AWS send image to Sagemaker from Lambda: how to set content handling? - amazon-web-services

similar question to
AWS Lambda send image file to Amazon Sagemaker
I try to make simple-mnist work (the model was built by referring to aws tutorial)
Then I am using API gateway (REST API w/ proxy integration) to post image data to lambda, and would like to send it to sagemaker endpoint and make an inference.
In lambda function, I wrote the code(.py) like this.
runtime = boto3.Session().client('sagemaker-runtime')
endpoint_name = 'tensorflow-training-YYYY-mm-dd-...'
res = runtime.invoke_endpoint(EndpointName=endpoint_name,
Body=Image,
ContentType='image/jpeg',
Accept='image/jpeg')
However, when I send image to lambda via API gateway, this error occurs.

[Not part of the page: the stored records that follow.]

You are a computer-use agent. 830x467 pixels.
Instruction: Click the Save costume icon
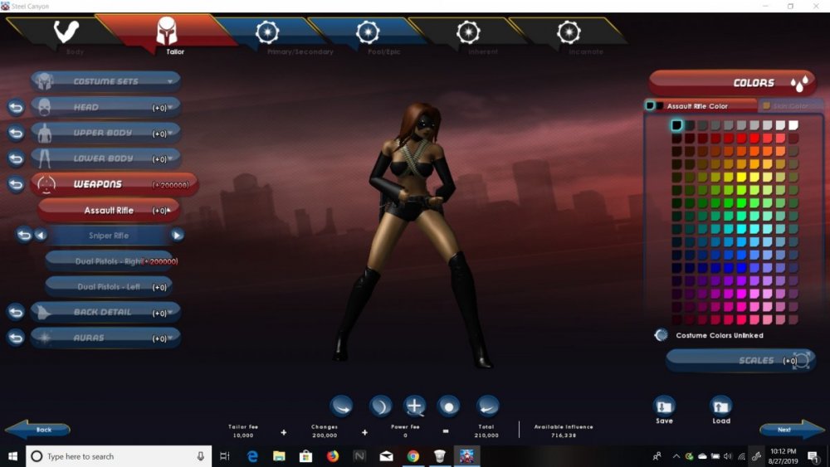[664, 407]
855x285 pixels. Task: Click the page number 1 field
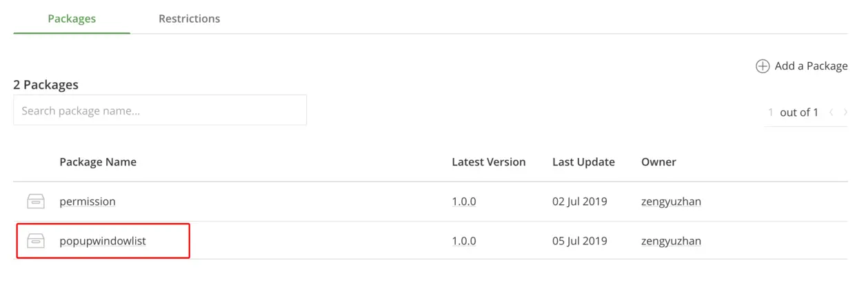[770, 112]
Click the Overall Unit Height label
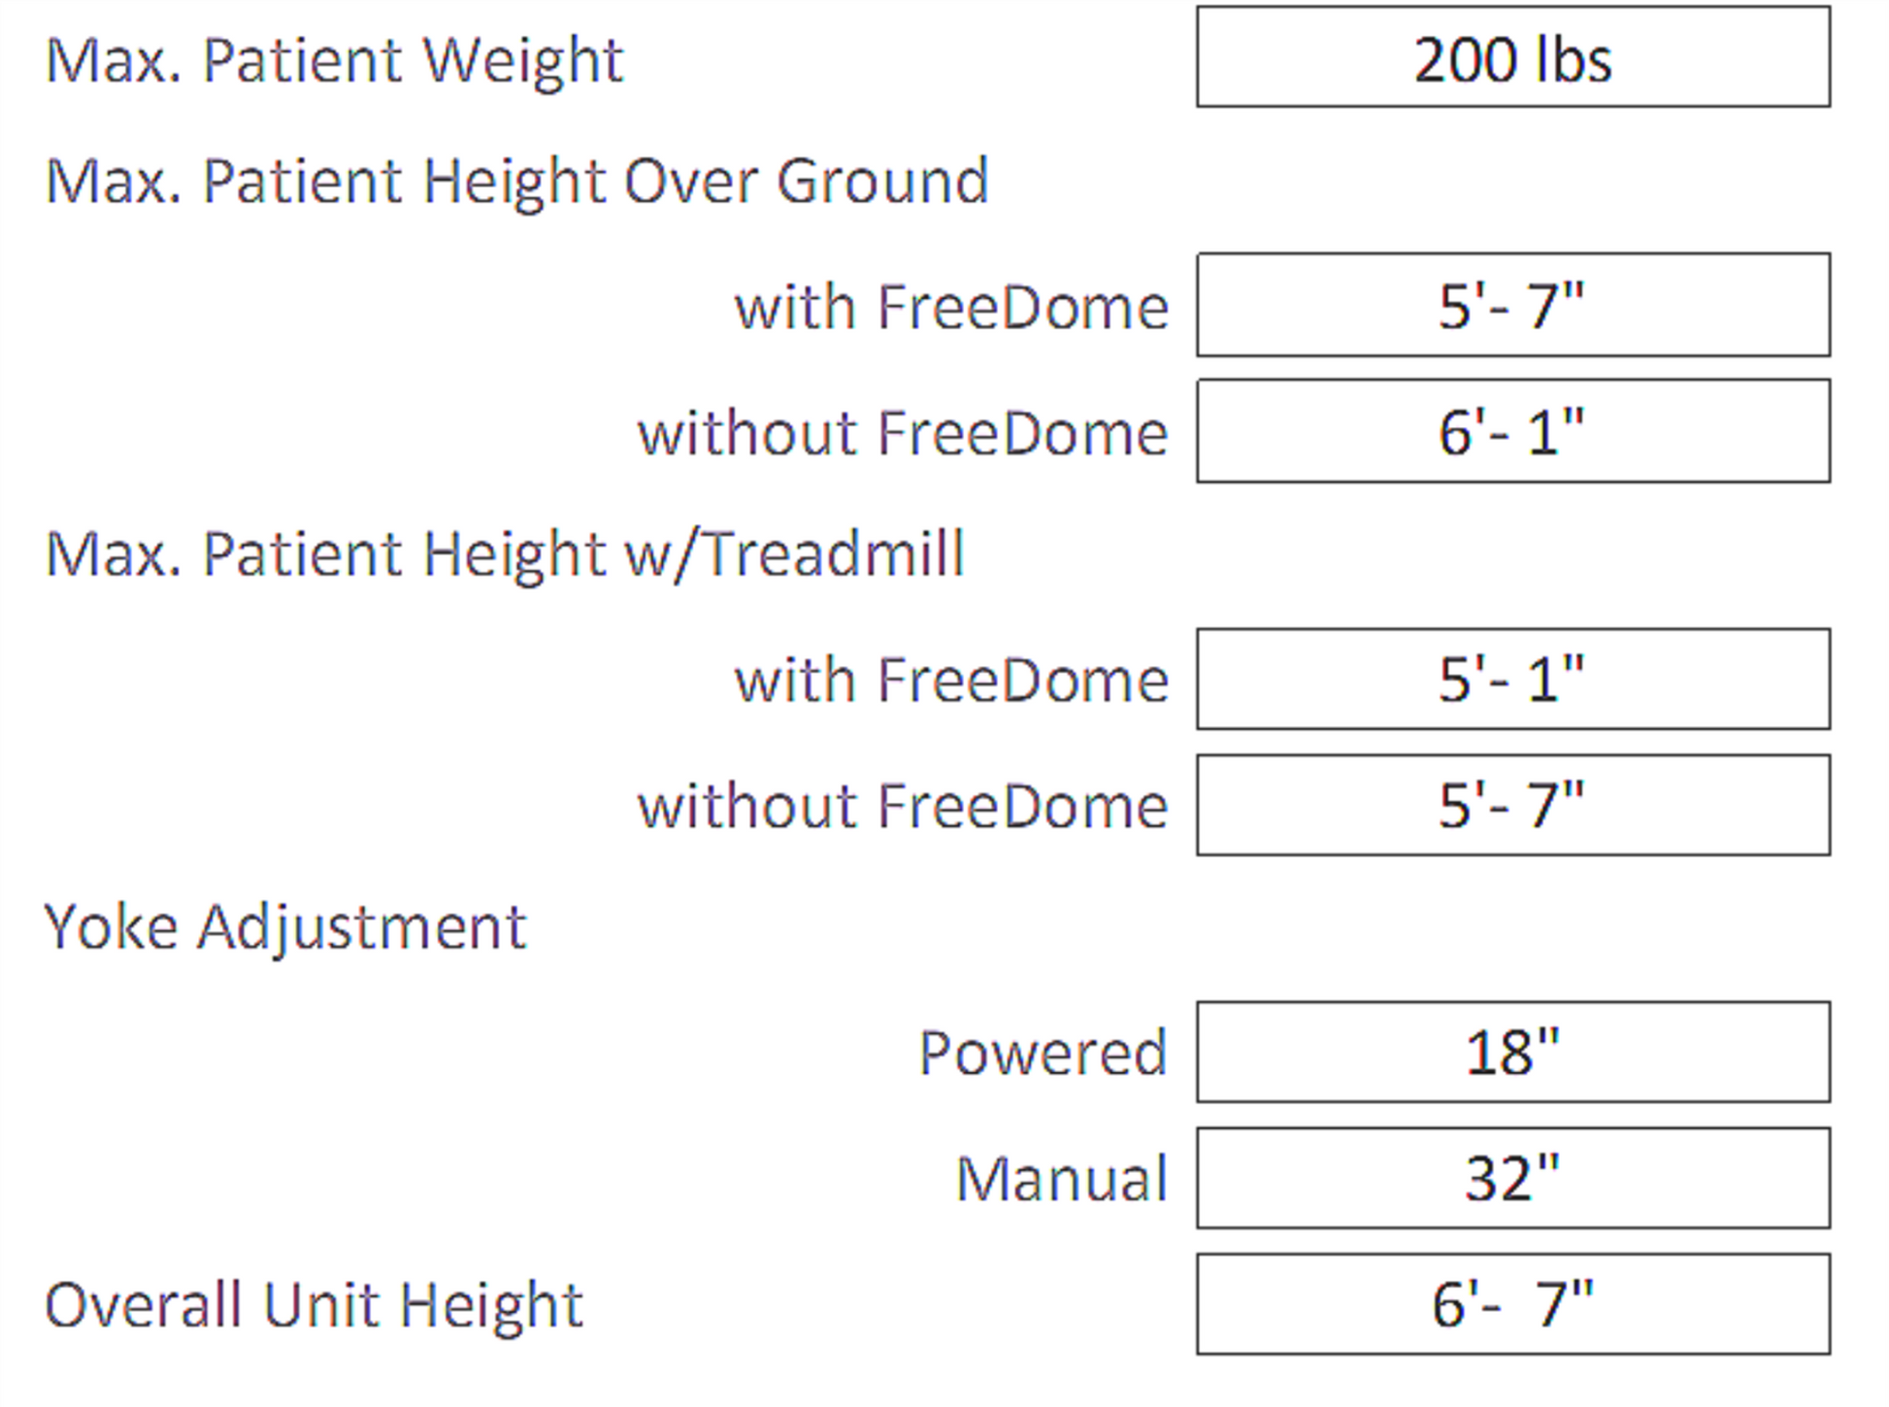Viewport: 1889px width, 1407px height. click(x=314, y=1304)
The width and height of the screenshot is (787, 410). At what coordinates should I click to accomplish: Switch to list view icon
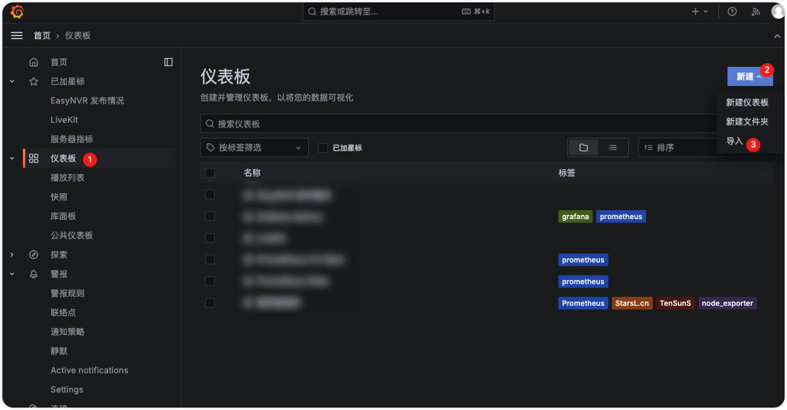613,148
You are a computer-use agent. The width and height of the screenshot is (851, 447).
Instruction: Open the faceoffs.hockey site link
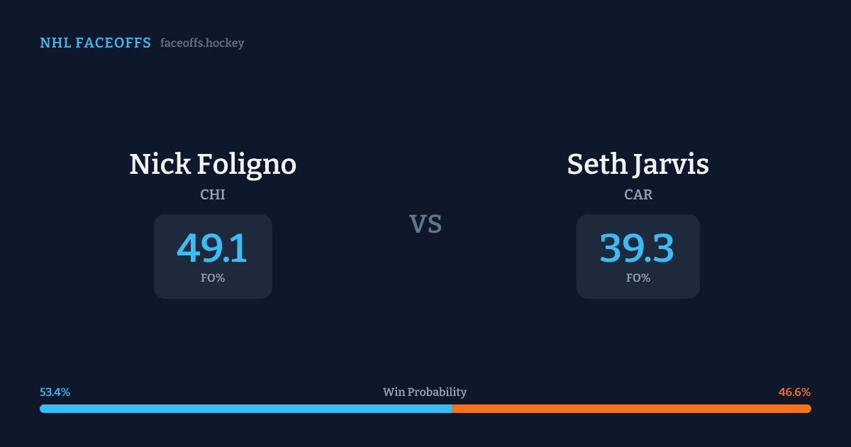tap(202, 43)
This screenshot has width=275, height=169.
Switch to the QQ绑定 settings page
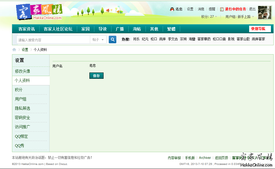tap(22, 136)
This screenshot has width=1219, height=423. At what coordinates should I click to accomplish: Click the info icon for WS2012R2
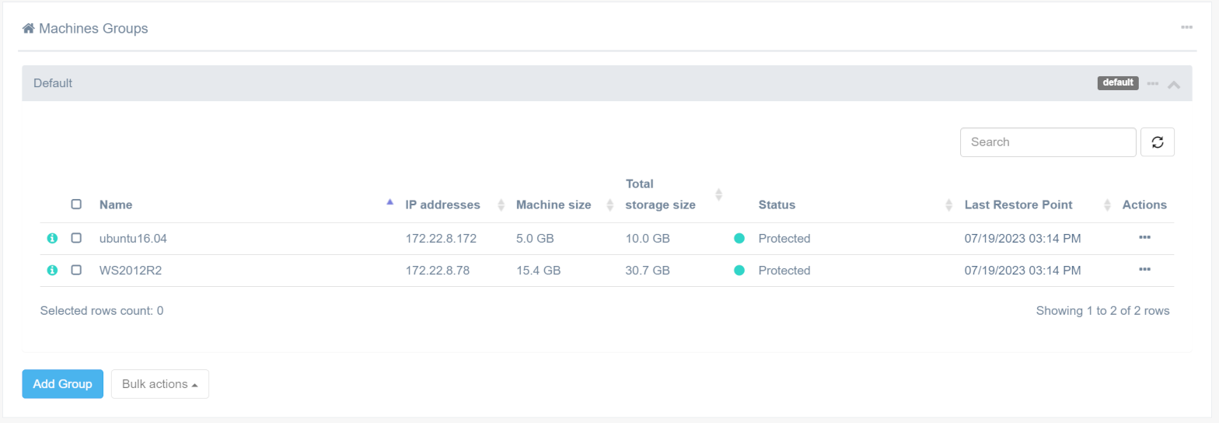click(52, 271)
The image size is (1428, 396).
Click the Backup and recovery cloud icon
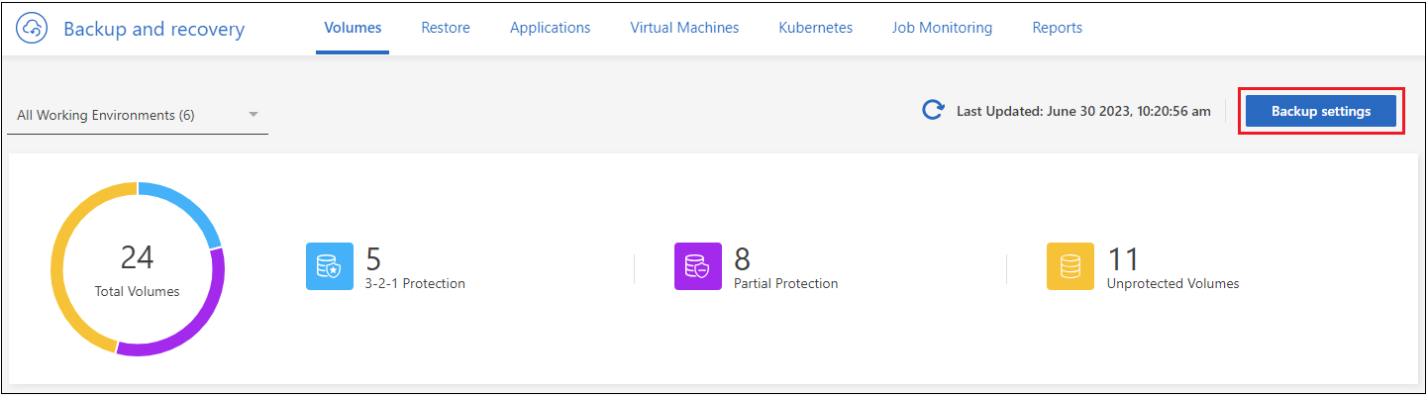(33, 29)
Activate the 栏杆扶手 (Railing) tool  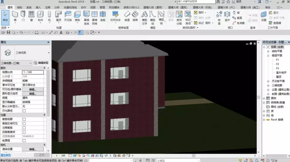(115, 16)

[ERROR] ModelError: An error occurred (ModelError) when calling the
InvokeEndpoint operation: Received client error (415) from model with
message " {
"error": "Unsupported Media Type: image/jpeg" }
I think I need to do something referring to Working with binary media types for REST APIs
But since I am very new, I have no idea about the appropriate thing to do, on which page (maybe API Gateway page?) or how...
I need some clues to solve this problem. Thank you in advance.

Looking here you can see that only some specific content types are supported by default, and images are not in this list. I think you have to either implement your input_fn function or adapt your data to one of the supported content types.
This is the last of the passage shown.